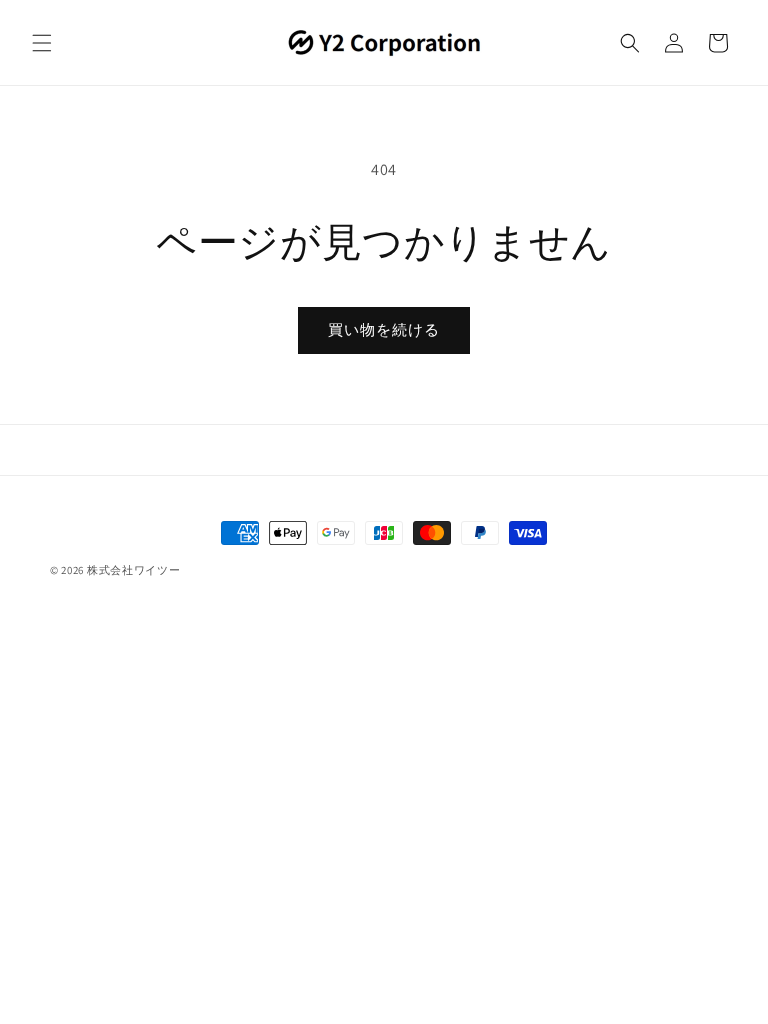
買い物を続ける (384, 329)
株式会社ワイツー (134, 570)
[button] (42, 43)
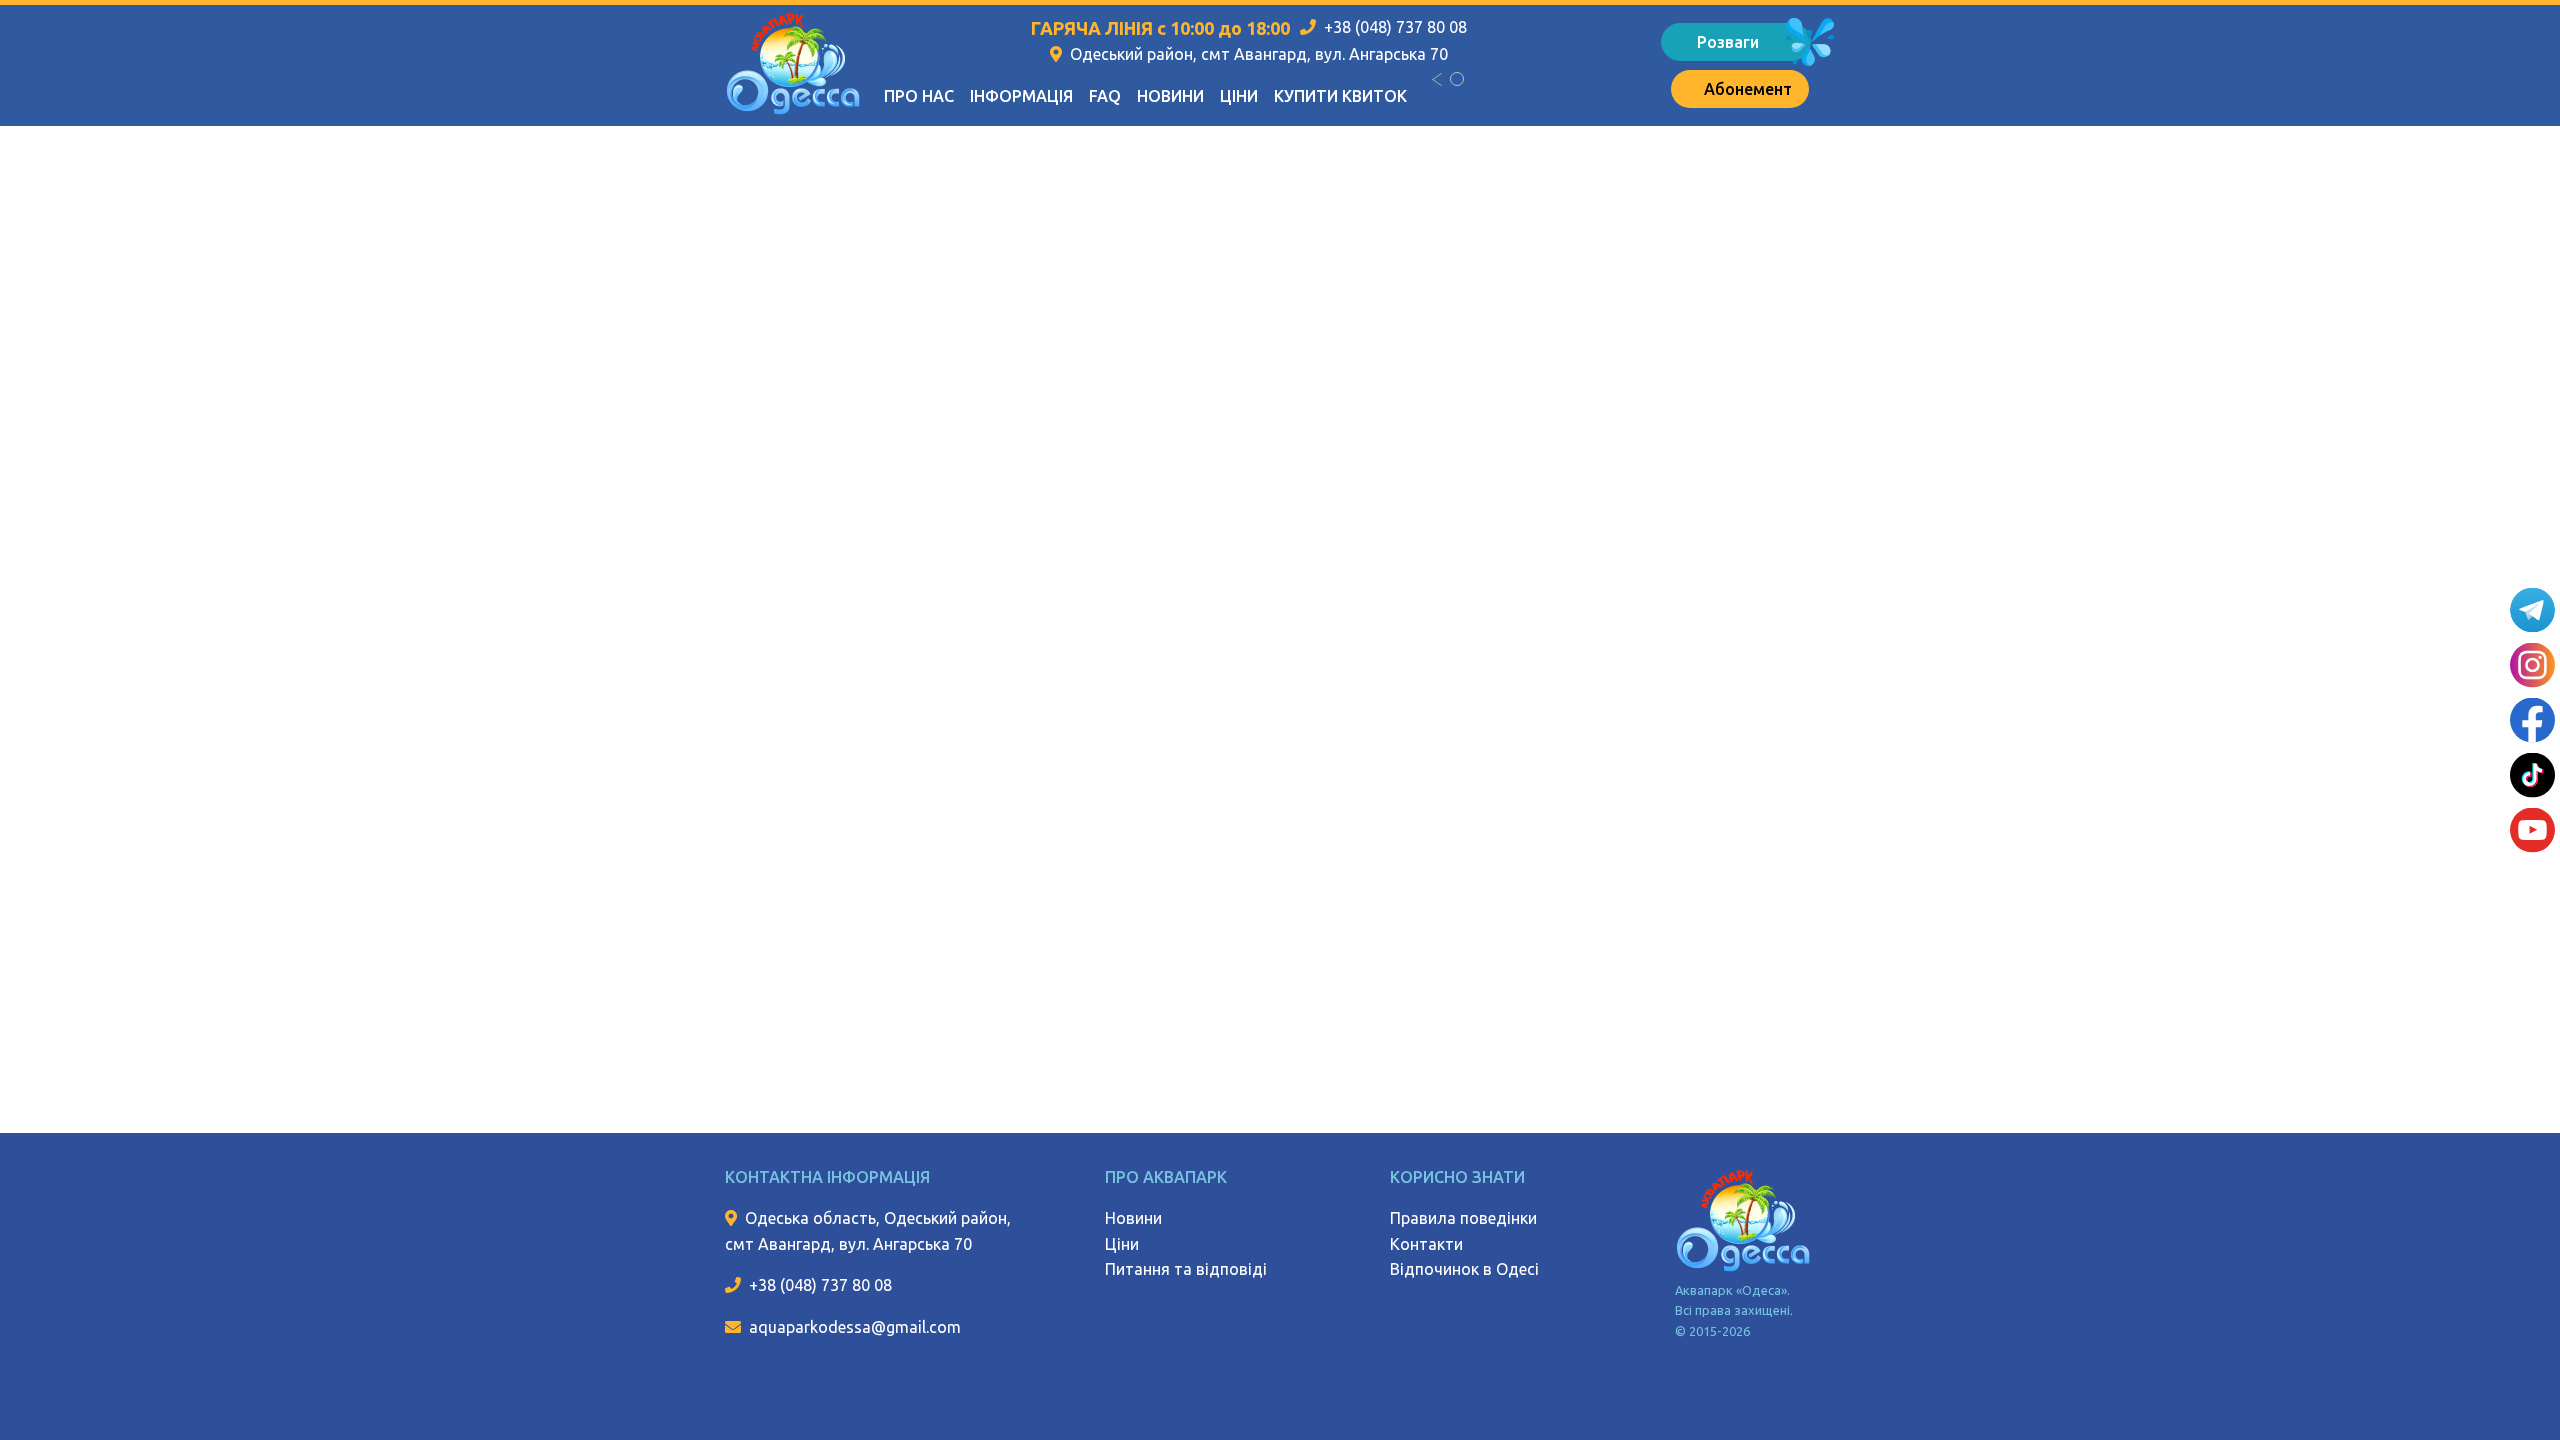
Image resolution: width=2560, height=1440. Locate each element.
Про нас (919, 96)
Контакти (1426, 1244)
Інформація (1021, 96)
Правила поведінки (1463, 1218)
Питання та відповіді (1186, 1269)
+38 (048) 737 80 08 (1395, 27)
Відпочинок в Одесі (1464, 1269)
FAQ (1105, 96)
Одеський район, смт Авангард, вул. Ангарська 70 (1259, 54)
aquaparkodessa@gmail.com (855, 1327)
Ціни (1239, 96)
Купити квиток (1340, 96)
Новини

#####

**PROBLEM REQUIREMENTS**
Your output should be an exact copy of the lines from the one containing "Image resolution: width=2560, height=1440." through the last line of the data above.

**SOLUTION TO THIS PROBLEM**
Image resolution: width=2560, height=1440. Locate each element.
Про нас (919, 96)
Контакти (1426, 1244)
Інформація (1021, 96)
Правила поведінки (1463, 1218)
Питання та відповіді (1186, 1269)
+38 (048) 737 80 08 (1395, 27)
Відпочинок в Одесі (1464, 1269)
FAQ (1105, 96)
Одеський район, смт Авангард, вул. Ангарська 70 (1259, 54)
aquaparkodessa@gmail.com (855, 1327)
Ціни (1239, 96)
Купити квиток (1340, 96)
Новини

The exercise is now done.